----- TEKS BACAAN -----

Ringkasan Hukum Qurban Menurut 4 Madzhab Fikih: Hanafi, Maliki, Syafi’i, dan Hambali

 الحمد لله رب العالمين، وصلى الله تعالى على نبينا محمد وعلى آله وصحبه أجمعين.

Segala puji bagi Allah, Robb semesta alam. Sholawat semoga terlimpah kepada Nabi kita Muhammad , juga kepada keluarga dan para Shohabat beliau seluruhnya.

1) Definisi Udh-hiyyah (Hewan Qurban)

Secara bahasa, udh-hiyyah (أضحية) adalah nama bagi sesuatu yang disembelih, dan namanya diambil dari kata adh-dhuā (waktu dhuha), yaitu saat matahari mulai meninggi, karena sembelihan biasa dilakukan pada waktu tersebut.

Secara istilah dalam fiqih, udh-hiyyah adalah nama bagi hewan tertentu (unta, sapi, kambing/domba) dengan usia tertentu, yang disembelih dengan niat mendekatkan diri (kepada Allah) pada hari tertentu (yaitu pada hari-hari Idul Adha), dengan memenuhi syarat-syarat dan sebab-sebabnya.

Pensyari’atan Udh-hiyyah

Ibadah Udh-hiyyah disyariatkan pada tahun kedua Hijriah, sebagaimana Zakat dan Sholat dua hari raya. Pensyariatannya telah ditetapkan oleh:

Al-Kitab (Al-Qur’an): firman Allah Ta’ala:

وَالْبُدْنَ جَعَلْنَاهَا لَكُم مِّن شَعَائِرِ اللَّهِ

“Dan unta-unta itu Kami jadikan untuk kalian sebagai bagian dari syiar-syiar Allah.” (QS. Al-ajj: 36)

As-Sunnah: sabda Rosulullah :

ما عمل ابن آدم يوم النحر عملاً أحب إلى الله تعالى من إراقة الدم ، إنها لتأتي يوم القيامة بقرونها وأظلافها وأشعارها ، وإن الدم ليقع من الله عز وجل بمكان قبل أن يقع على الأرض ، فطيبوا بها نفساً

“Tidak ada amal anak Adam pada hari Nahr (Idul Adha) yang lebih dicintai oleh Allah daripada menumpahkan darah (sembelihan). Sesungguhnya ia akan datang pada Hari Kiamat dengan tanduk-tanduknya, kukunya, dan bulu-bulunya. Dan sesungguhnya darah itu akan sampai kepada Allah sebelum menetes ke bumi. Maka relakanlah ibadah itu dengan hati yang lapang.” (HR. Al-akim, Ibnu Majah, dan At-Tirmidzi. Ia berkata: “Hadits ini hasan ghorib.”)

-----

TUGAS TERTULIS —
(1) Salin bagian teks bacaan mulai dari "Pensyari’atan Udh-hiyyah" hingga "(QS. Al-ajj: 36)", dengan kedua ujung itu ikut disalin.
(2) Alihkan kalimat dari teks bacaan ini ke dalam bahasa Inggris: "Ibadah Udh-hiyyah disyariatkan pada tahun kedua Hijriah, sebagaimana Zakat dan Sholat dua hari raya."
Gunakan teks bacaan ini saja sebagai satu-satunya sumber.

----- BARIS DATA -----

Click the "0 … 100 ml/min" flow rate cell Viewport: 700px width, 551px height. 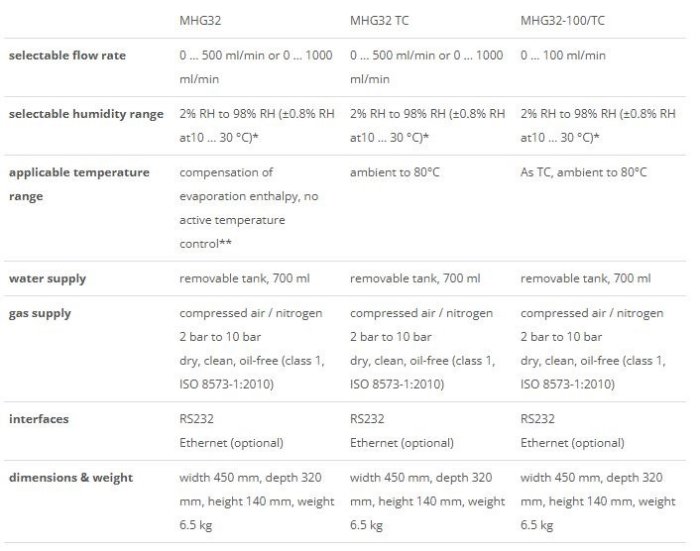[x=563, y=56]
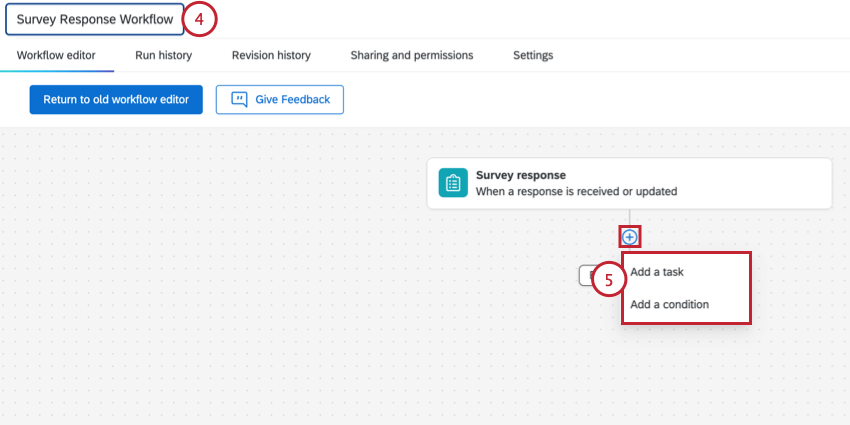Open the Workflow editor tab
This screenshot has width=850, height=425.
click(x=56, y=55)
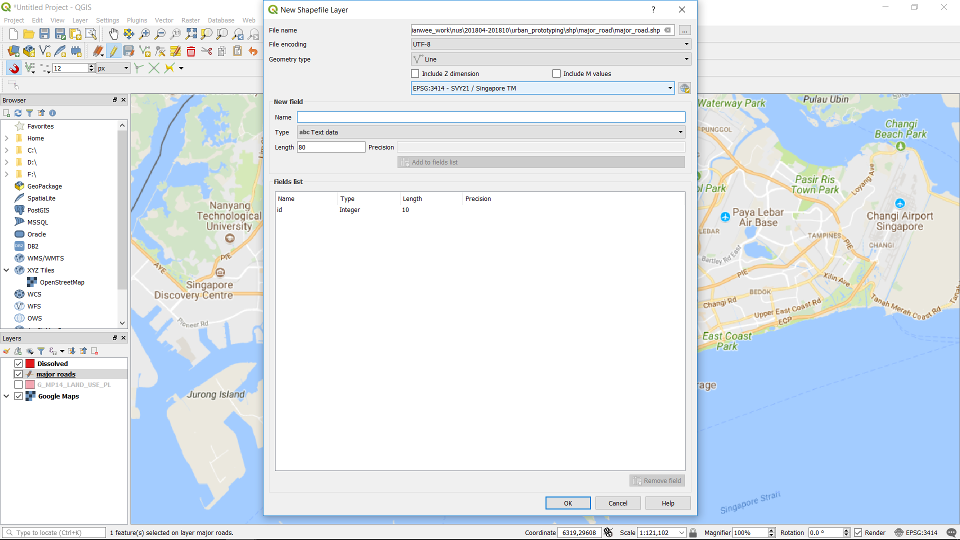
Task: Click the Toggle Editing pencil icon
Action: point(113,51)
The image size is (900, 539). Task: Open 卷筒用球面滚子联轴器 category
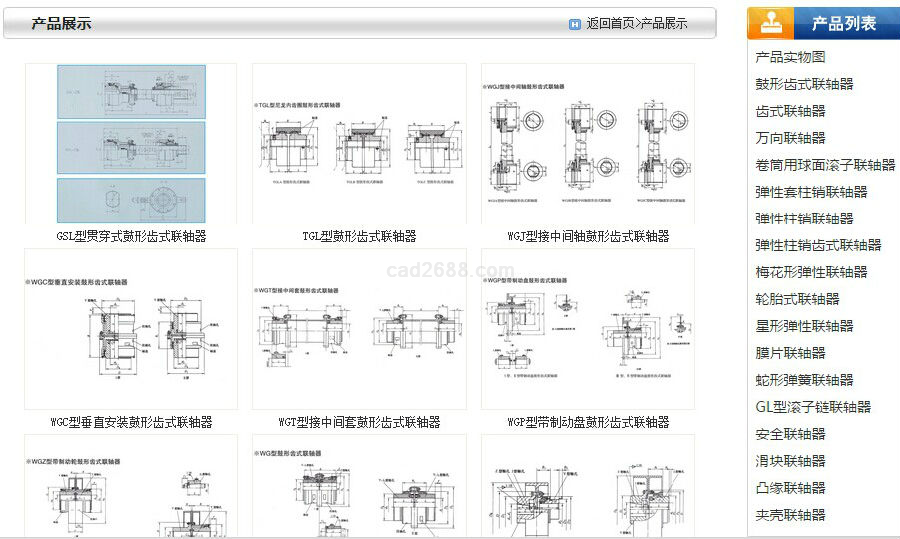pos(825,165)
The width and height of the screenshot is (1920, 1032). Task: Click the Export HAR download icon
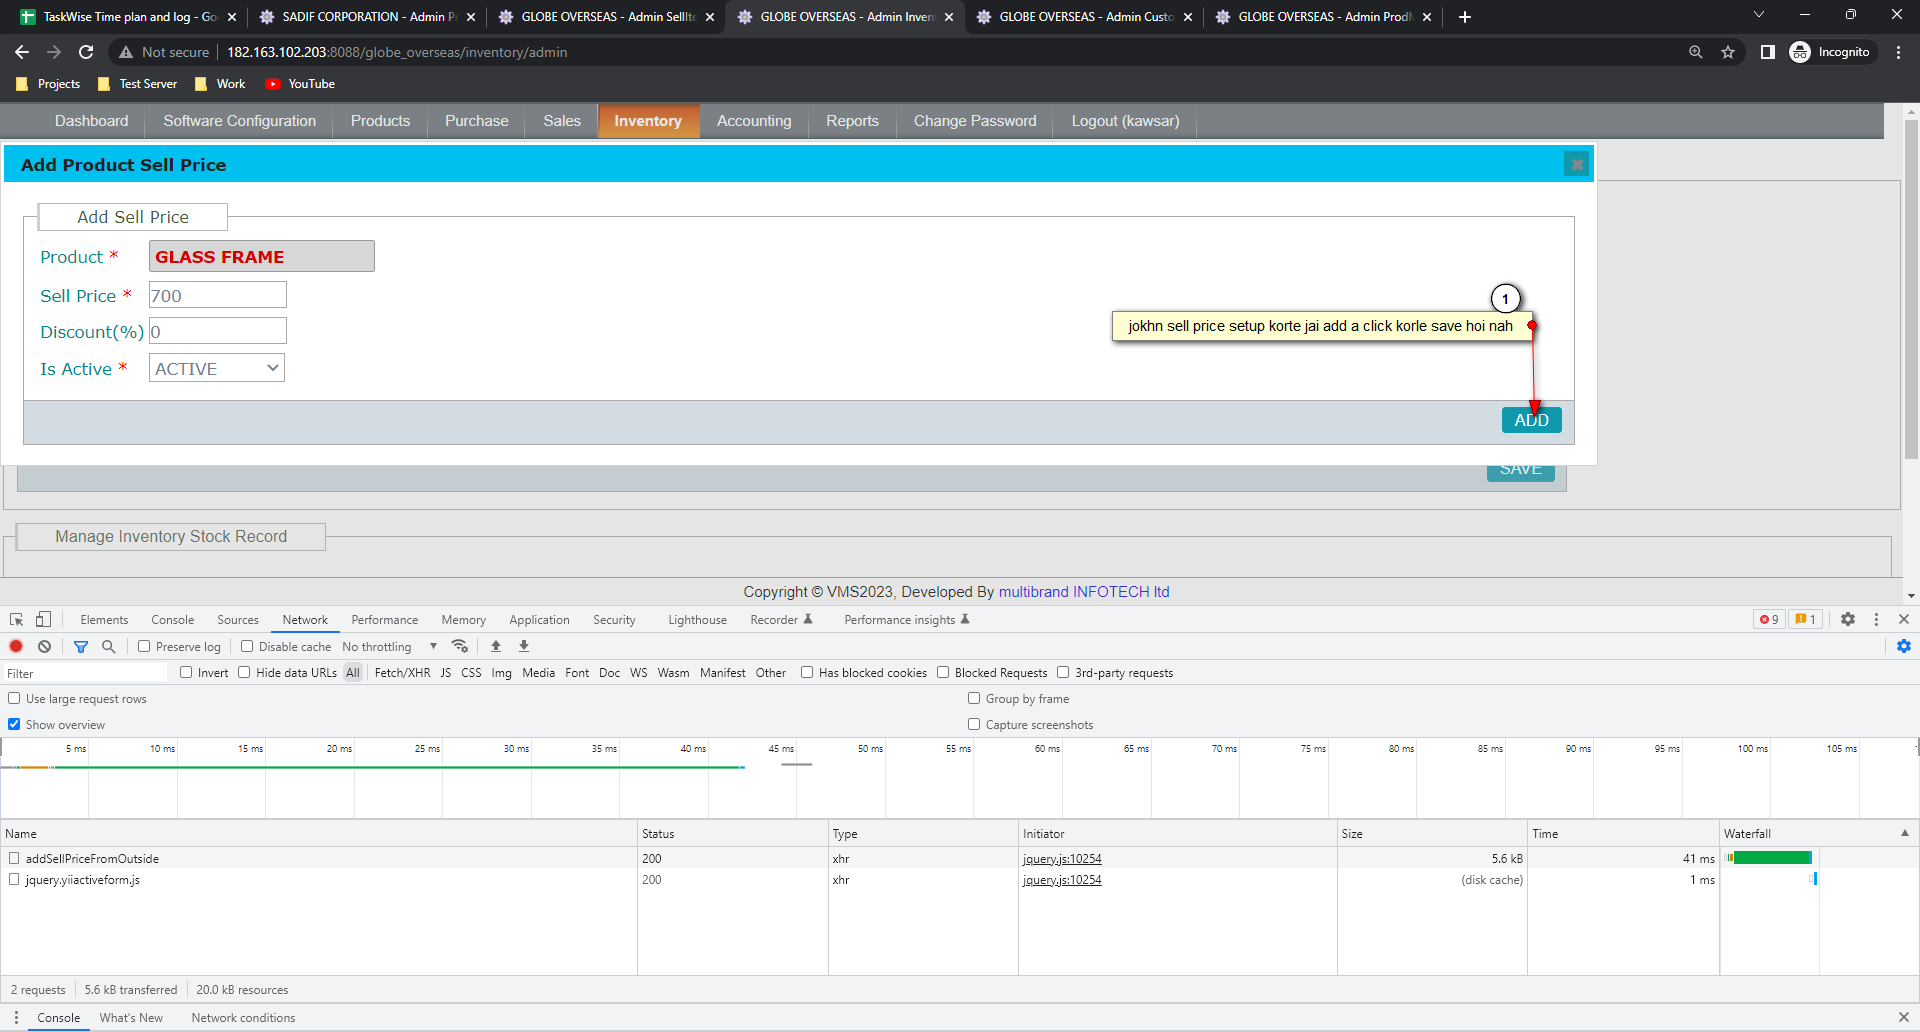524,647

-----

JAWABAN SETIAP TUGAS —
(1)
Pensyari’atan Udh-hiyyah

Ibadah Udh-hiyyah disyariatkan pada tahun kedua Hijriah, sebagaimana Zakat dan Sholat dua hari raya. Pensyariatannya telah ditetapkan oleh:

Al-Kitab (Al-Qur’an): firman Allah Ta’ala:

وَالْبُدْنَ جَعَلْنَاهَا لَكُم مِّن شَعَائِرِ اللَّهِ

“Dan unta-unta itu Kami jadikan untuk kalian sebagai bagian dari syiar-syiar Allah.” (QS. Al-ajj: 36)

(2) The Udh-hiyyah worship was prescribed in the second year of the Hijrah, as were Zakat and the prayers of the two festivals.